業が深いふたりのこれから―アニメ『小市民シリーズ』第4話雑感

1週間空いて放送された第4話。
今更ながら雑感です。

今回は『春期限定いちごタルト事件』の解決編。

小佐内ゆきが封印したはずの狼の心を以てして、自分に害をなした男子生徒に対して恨みを晴らそうと画策している。

それを阻止するために、狐の心を以てして、かつてのように探偵役に徹した小鳩常悟朗が、堂島健吾とともに事件の真相を推理する。

推理の核心に関してはまあネタバレになるので、サラッと感じたところを列挙してみる。

・車道を隔てて自転車をかっ飛ばしていた男子生徒の自転車かごの中の書類入れまで視認している小鳩くんの動体視力が高すぎる

・教室内の推理において出てくる、螺旋階段を上っていくイメージ。動かない推理に動きを作る工夫を随所にちりばめている

『小市民シリーズ』4話「狐狼の心」あらすじより

・数字を使って健吾の考えを変え、納得させようと試みる小鳩くん。よく考えたら感覚的な数値が大半なのに、数字で計算することでそれっぽい説得力を付与できるあたり、狐の狡猾さの披露といえる

『小市民シリーズ』4話「狐狼の心」あらすじより

・推理の果てに確信を得たところで、小佐内さんからのLINE。
 
 「メッセージの送信を取り消しました」

 これを、小佐内さんの身に何らかの危機が迫っていると捉えて行動を起こ す小鳩くんと健吾。冷静に考えたら、「SOSの発信」とは限らないのだけ  
れど、まあこういうふうに思っちゃうわな。そして2時間ドラマだったら  
定型的にヒロインがピンチに陥って主人公が助ける流れよね。そういうあ  
りきたりなクライマックスに持っていかないのが、いかにも米澤作品なのですが。原作で、携帯の機種の古さから、小佐内さんの送った画像が見られず「空メール」になってしまったという部分をどう処理するかと思っていたけど、きっちりLINE上の処理で落とし込んできた。上手いよなあ。

・初見だったらクライマックスシーンが肩透かしかもしれない。けどまあ、『夏期限定トロピカルカフェ事件』の終盤で穏当じゃないシーンがあるし、そういう展開はこの先に期待。


『小市民シリーズ』4話「狐狼の心」あらすじより

「……業が深いね」
「お互いにね」
 ほとんど同時に、深い深い溜息をつく。

米澤穂信『春期限定いちごタルト事件』242頁

結果的に「仕返し」をなしとげたものの、自身の狼の心を捨てきれず、小市民になるという目標から足が遠のいたことを後悔する小佐内さん。

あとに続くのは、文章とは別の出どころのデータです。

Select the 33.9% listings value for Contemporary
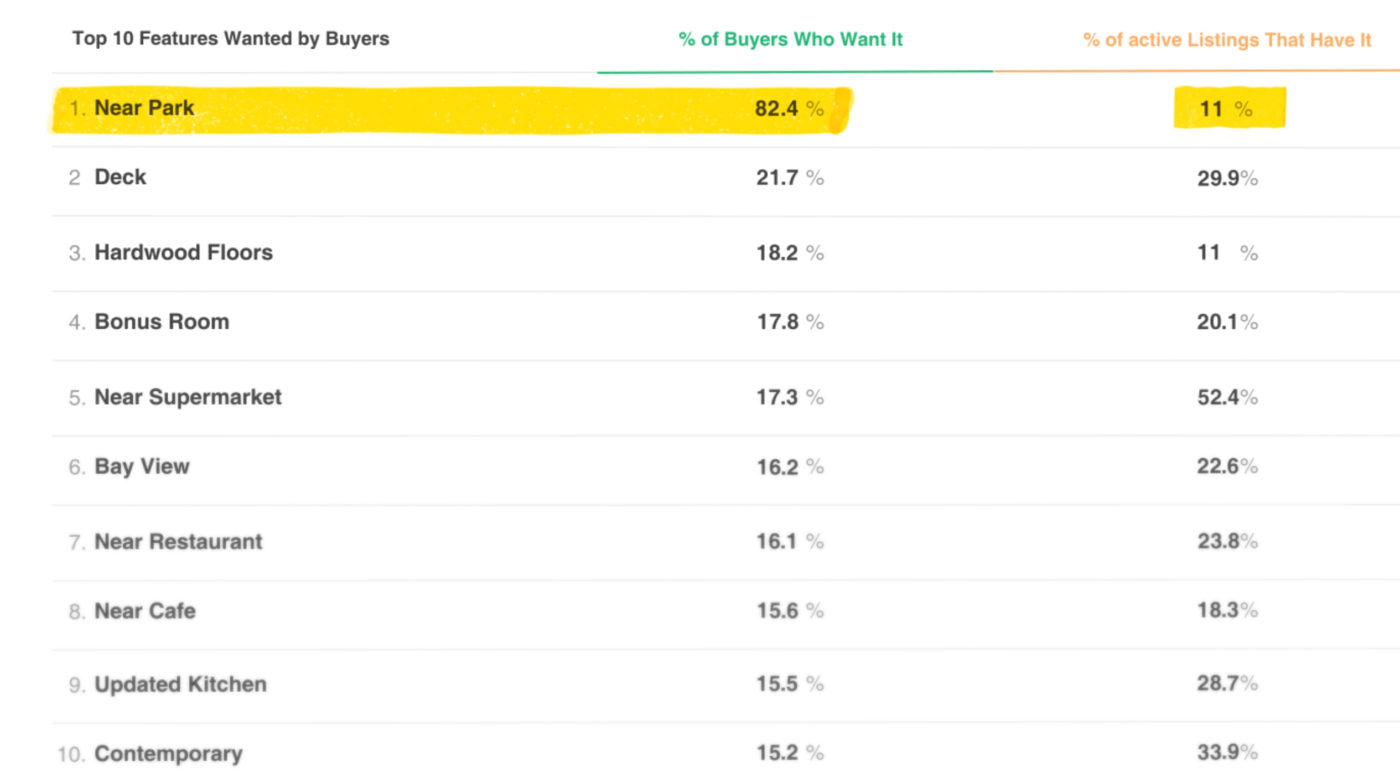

一方で、必然性に迫られる場合もあったとはいえ、結果として「探偵役」をやめられなかった小鳩くん。

もうやめようかと提案する小佐内さんに対し、ローマは一日にしてならずと言わんばかりに、地道に小市民を目指そうと諭す小鳩くん。

が、その直後に不意打ち的な「危害」を加えられて、さっそく執念深さを発揮しようとする彼女と、息をするように推理を始める彼――。

結局変われないふたりが「破局」を迎えちゃう未来への布石としてはコミカル過ぎる気がするが、今はこれくらいのライトさがむしろありがたい。

次回から『夏期限定』がスタート。

あらためて感じるのが、いっそ2クールで『秋期限定栗きんとん事件』まで映像化してほしかったなあ、ということ。

『夏期限定』までで終わってしまうと、何とも後味が苦々しいもので満たされてしまう。とはいえそれが、米澤作品らしいといえば、らしいのですが。